**DATA LISTING:**
- - - -

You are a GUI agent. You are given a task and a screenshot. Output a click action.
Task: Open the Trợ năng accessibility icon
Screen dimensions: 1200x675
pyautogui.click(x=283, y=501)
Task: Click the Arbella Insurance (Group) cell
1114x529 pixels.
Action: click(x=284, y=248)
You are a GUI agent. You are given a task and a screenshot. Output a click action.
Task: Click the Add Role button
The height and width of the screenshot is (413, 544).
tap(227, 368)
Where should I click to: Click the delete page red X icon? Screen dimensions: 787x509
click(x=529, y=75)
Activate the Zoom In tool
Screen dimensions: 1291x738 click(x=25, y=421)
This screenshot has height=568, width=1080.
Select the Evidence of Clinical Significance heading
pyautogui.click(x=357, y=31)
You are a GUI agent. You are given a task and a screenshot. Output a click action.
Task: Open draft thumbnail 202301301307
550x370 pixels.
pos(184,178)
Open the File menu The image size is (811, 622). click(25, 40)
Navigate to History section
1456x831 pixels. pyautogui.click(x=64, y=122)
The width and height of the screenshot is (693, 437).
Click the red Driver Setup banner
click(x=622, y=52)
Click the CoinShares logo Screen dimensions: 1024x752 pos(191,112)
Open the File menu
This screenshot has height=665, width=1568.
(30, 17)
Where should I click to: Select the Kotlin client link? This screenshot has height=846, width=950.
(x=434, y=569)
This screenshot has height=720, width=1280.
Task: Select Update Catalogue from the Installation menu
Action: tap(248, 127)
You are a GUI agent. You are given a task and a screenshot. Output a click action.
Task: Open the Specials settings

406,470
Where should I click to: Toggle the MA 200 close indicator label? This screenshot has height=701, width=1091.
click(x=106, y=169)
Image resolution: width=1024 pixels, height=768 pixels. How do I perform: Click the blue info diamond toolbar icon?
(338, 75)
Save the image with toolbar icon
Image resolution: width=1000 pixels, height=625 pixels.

- - - -

**WHAT IS EXPECTED:** Repeat all the lines above, keeping them exactly as they are.

**THE COMPLETED TASK:**
You are a GUI agent. You are given a task and a screenshot. Output a click action.
Task: Open the Trợ năng accessibility icon
Screen dimensions: 1200x675
pyautogui.click(x=283, y=501)
Task: Click the Arbella Insurance (Group) cell
1114x529 pixels.
Action: click(x=284, y=248)
You are a GUI agent. You are given a task and a screenshot. Output a click action.
Task: Click the Add Role button
The height and width of the screenshot is (413, 544).
tap(227, 368)
Where should I click to: Click the delete page red X icon? Screen dimensions: 787x509
click(x=529, y=75)
Activate the Zoom In tool
Screen dimensions: 1291x738 click(x=25, y=421)
This screenshot has height=568, width=1080.
Select the Evidence of Clinical Significance heading
pyautogui.click(x=357, y=31)
You are a GUI agent. You are given a task and a screenshot. Output a click action.
Task: Open draft thumbnail 202301301307
550x370 pixels.
pos(184,178)
Open the File menu The image size is (811, 622). click(25, 40)
Navigate to History section
1456x831 pixels. pyautogui.click(x=64, y=122)
The width and height of the screenshot is (693, 437).
Click the red Driver Setup banner
click(x=622, y=52)
Click the CoinShares logo Screen dimensions: 1024x752 pos(191,112)
Open the File menu
This screenshot has height=665, width=1568.
(30, 17)
Where should I click to: Select the Kotlin client link? This screenshot has height=846, width=950.
(x=434, y=569)
This screenshot has height=720, width=1280.
Task: Select Update Catalogue from the Installation menu
Action: tap(248, 127)
You are a GUI agent. You are given a task and a screenshot. Output a click action.
Task: Open the Specials settings

406,470
Where should I click to: Toggle the MA 200 close indicator label? This screenshot has height=701, width=1091.
click(x=106, y=169)
Image resolution: width=1024 pixels, height=768 pixels. How do I perform: Click the blue info diamond toolbar icon?
(338, 75)
Save the image with toolbar icon
Image resolution: width=1000 pixels, height=625 pixels.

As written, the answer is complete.